═══ TEXT EXCERPT

Ontario, Calif.-based Empire Land LLC filed for Chapter 11 bankruptcy protection in U.S. Bankruptcy Court on April 25.
The company, which had teamed with KB Home to develop the Saguaro Springs neighborhood on Twin Peaks Road just west of Rattlesnake Pass, had been trying to sell its interest in Saguaro Springs since the two sides decided to put the project on hold last fall.
KB Home Tucson Office President John Bremond said his company is "in the process of negotiating a new contract for the sale of the property." He said he has potential buyers lined up but wouldn't disclose any names.
Bremond said the first step in selling off Saguaro Springs, though, is gaining control of the project, which is governed by a Community Facilities District that the Marana Town Council approved in 2007 in order for the developers to be able to issue bonds to pay for upfront infrastructure costs.
Bremond said Empire was considered the managing partner of the project. He said it would continue to have an interest in the property, if sold, but it would be bound by the terms of the bankruptcy.
Any sale of Saguaro Springs cannot go through, however, until the many liens that have been filed by various contractors are paid.
Among those liens is one for more than $600,000 filed by Granite Construction, which was hired to build the main roads through the planned 2,462-home community.

══════
═══ DATA EXTRACT

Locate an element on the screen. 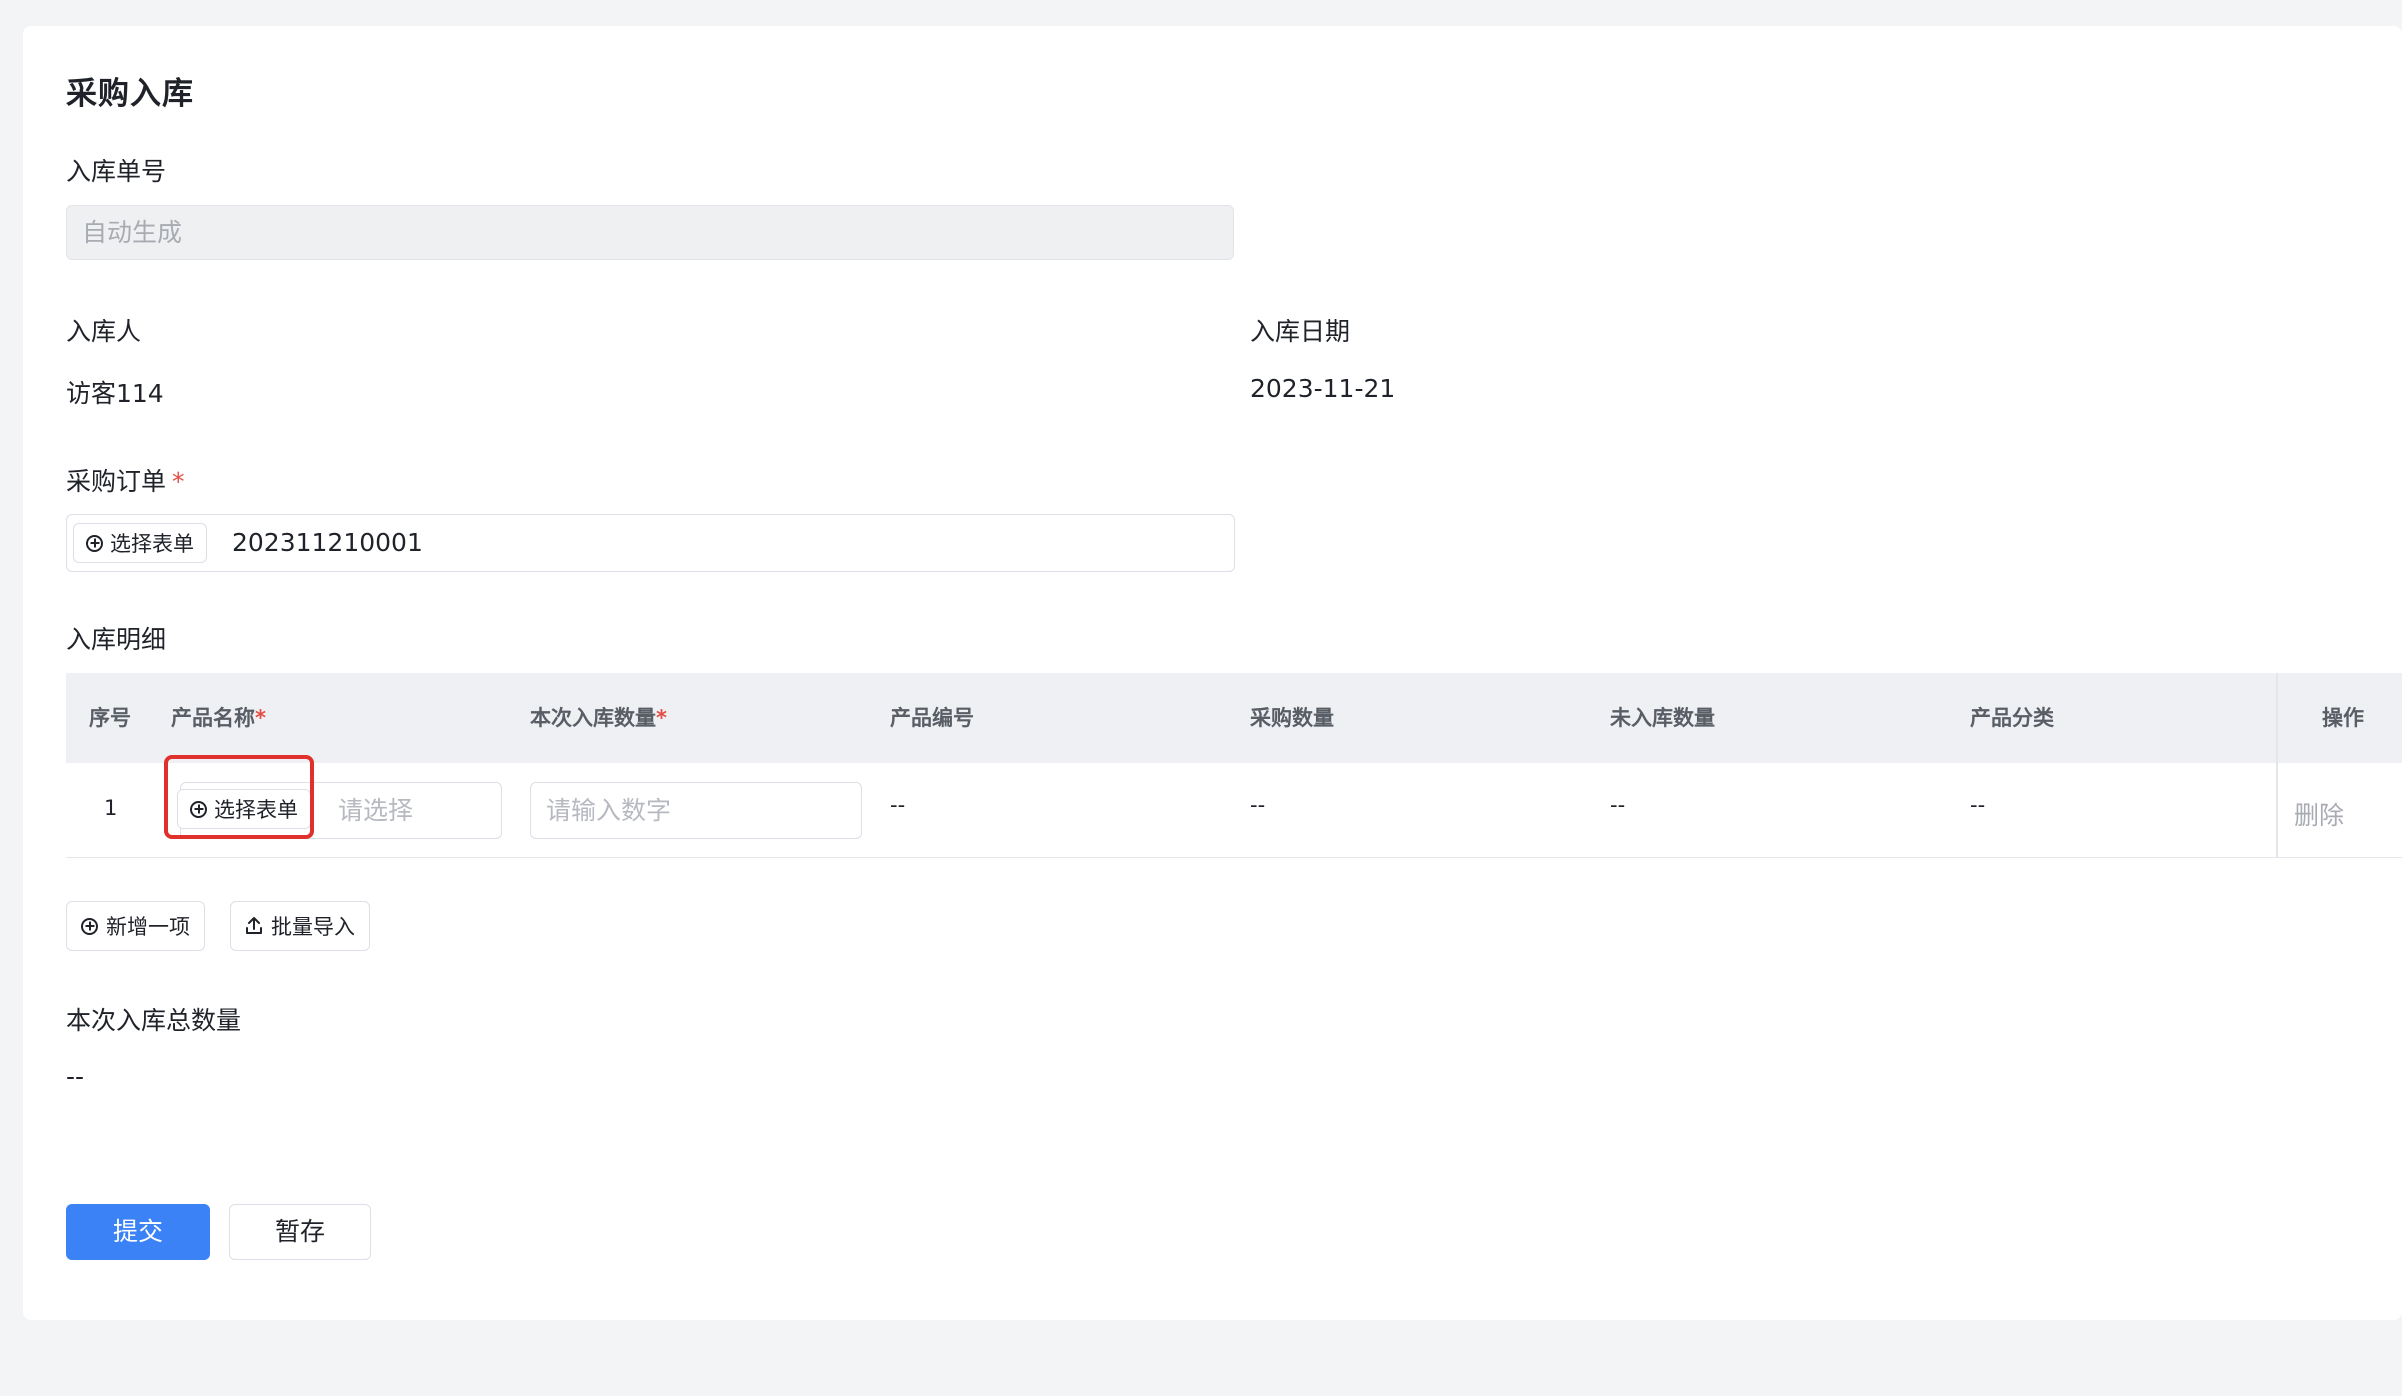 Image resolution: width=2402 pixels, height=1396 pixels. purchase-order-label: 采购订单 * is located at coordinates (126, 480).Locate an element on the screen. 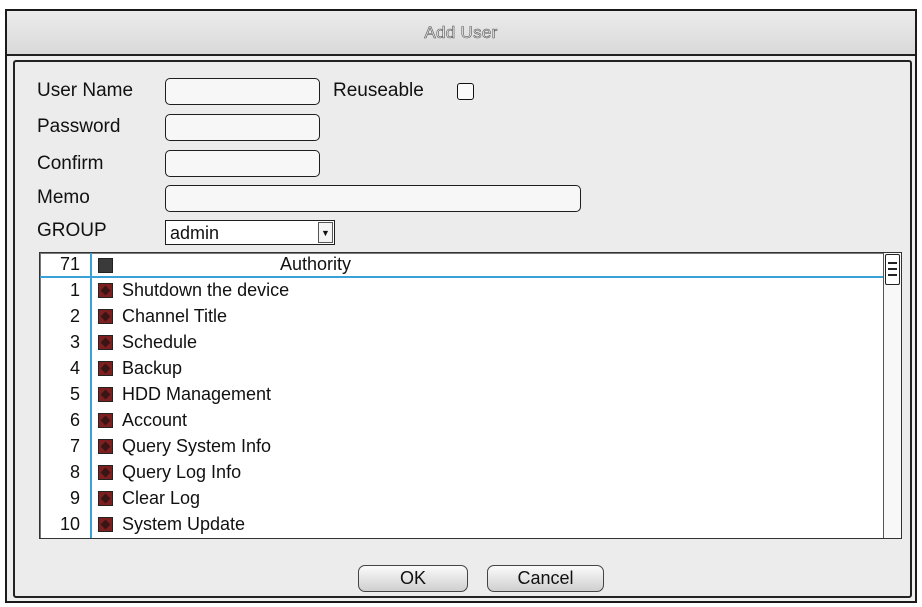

══════

PROBLEMS TO SOLVE:
1. Answer these from the Saguaro Springs bankruptcy article:
(a) On what date did Empire Land LLC file for Chapter 11 bankruptcy protection?
(b) Which body approved the Community Facilities District, and in what year?
(c) How many homes was the planned community meant to have?
2. According to the article on the Saguaro Springs bankruptcy, why did the Marana Town Council approve the Community Facilities District?
3. Resume the article on the Saguaro Springs bankruptcy, beginning after its final sentence.

EXPECTED RESPONSES:
1.
(a) April 25.
(b) The Marana Town Council, in 2007.
(c) 2,462 homes.

2. The council approved it so the developers could issue bonds to pay for upfront infrastructure costs.

3.
"There's a litany of other liens that have been filed," noted Dave Richards, Arizona branch manager for Granite Construction.
Darci Wood, operations manager for Nevada-based Spirit Underground LLC, said her company's $1.15 million lien is mostly for retention money that was due when grading, paving and underground utility work was completed.
She said that work was wrapping up last winter when payments from Saguaro Reserve LLC, the name of the company that Empire and KB formed for the Saguaro Springs project, stopped.
"We had no idea until the end," Wood said. "They had paid very well. They were paying about every 35 days. It was not until we were almost done out there."
While Granite's lien only amounts to about 10 percent of the $6 million contract and Spirit's claim is for about 13 percent of the $9 million deal it had for Saguaro Springs, other contractors and subcontractors are having a much harder time waiting to get paid for work they finished almost a year ago.
"The small guys like us are the ones that take the brunt of this," said Winston Shelton, owner of WCS Electric. "We had eight or 10 guys on that project for seven months."
Shelton said he's still owed about $250,000 on the $519,000 contract he had for installing lighting on the development's main streets. He said his company was about two weeks from completing the work when payments stopped.
As a result, Shelton said, he owes more than $80,000 to one of his main suppliers, who he says is reluctant to work with him on future projects.
"We've got commercial jobs that we're waiting to get started," Shelton said. "I'm still working, trying to keep things going."
Bremond, of KB, said he hopes to have Saguaro Springs sold to a new owner — and consequently have all of the liens on the property settled — within the next 60 to 90 days. After that, KB intends to return to the Saguaro Springs project, but as simply a home-builder and not also a developer.
"I would like to think we could do 20 to 25 percent of the homes out there," Bremond said, adding that it was never KB's intention to be the sole builder in the community.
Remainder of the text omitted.